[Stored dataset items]
*** Block opens ***

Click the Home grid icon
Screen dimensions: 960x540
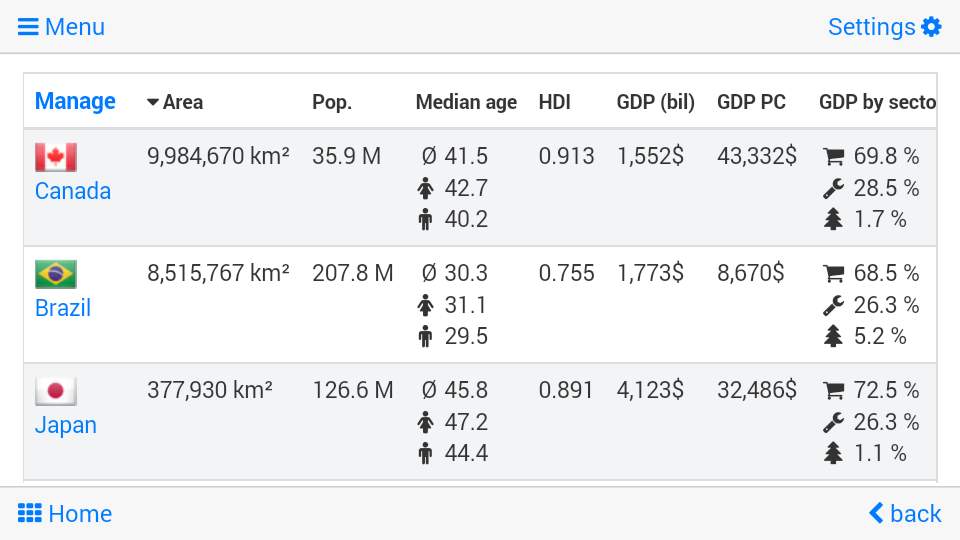(x=29, y=513)
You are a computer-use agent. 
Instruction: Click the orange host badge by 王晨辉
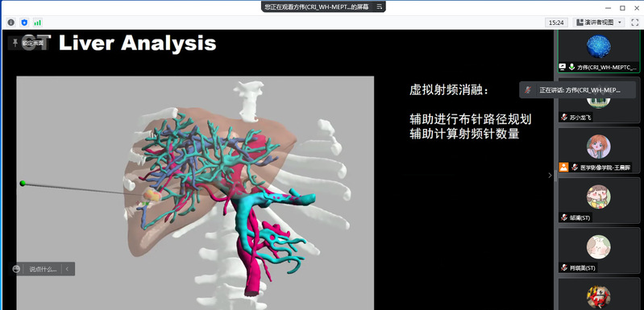563,167
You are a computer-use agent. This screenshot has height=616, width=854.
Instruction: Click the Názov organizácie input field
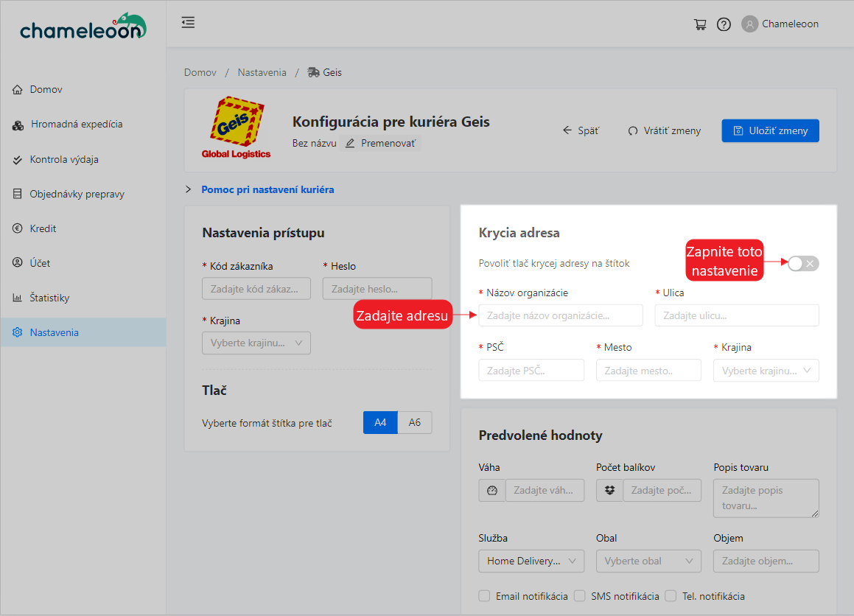coord(560,315)
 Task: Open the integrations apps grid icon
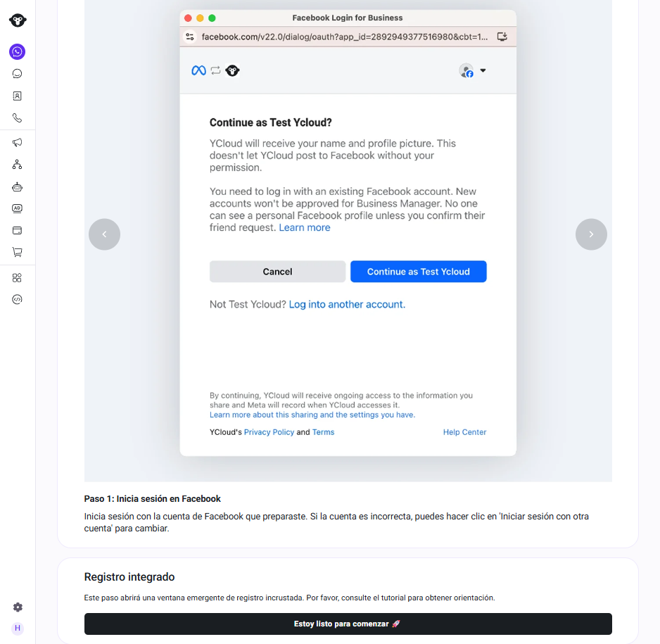click(18, 278)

*** Block closes ***

_EXERCISE OBJECTIVE_
Copy only the lines running from the one that holds "Screen dimensions: 960x540" through the last line of the data, and include both of those lines. Do not copy any pictures.

_RESPONSE AREA_
Screen dimensions: 960x540
(x=29, y=513)
You are a computer-use agent. 
Instruction: Click the orange host badge by 王晨辉
563,167
You are a computer-use agent. This screenshot has height=616, width=854.
Instruction: Click the Názov organizácie input field
coord(560,315)
 Task: Open the integrations apps grid icon
click(18, 278)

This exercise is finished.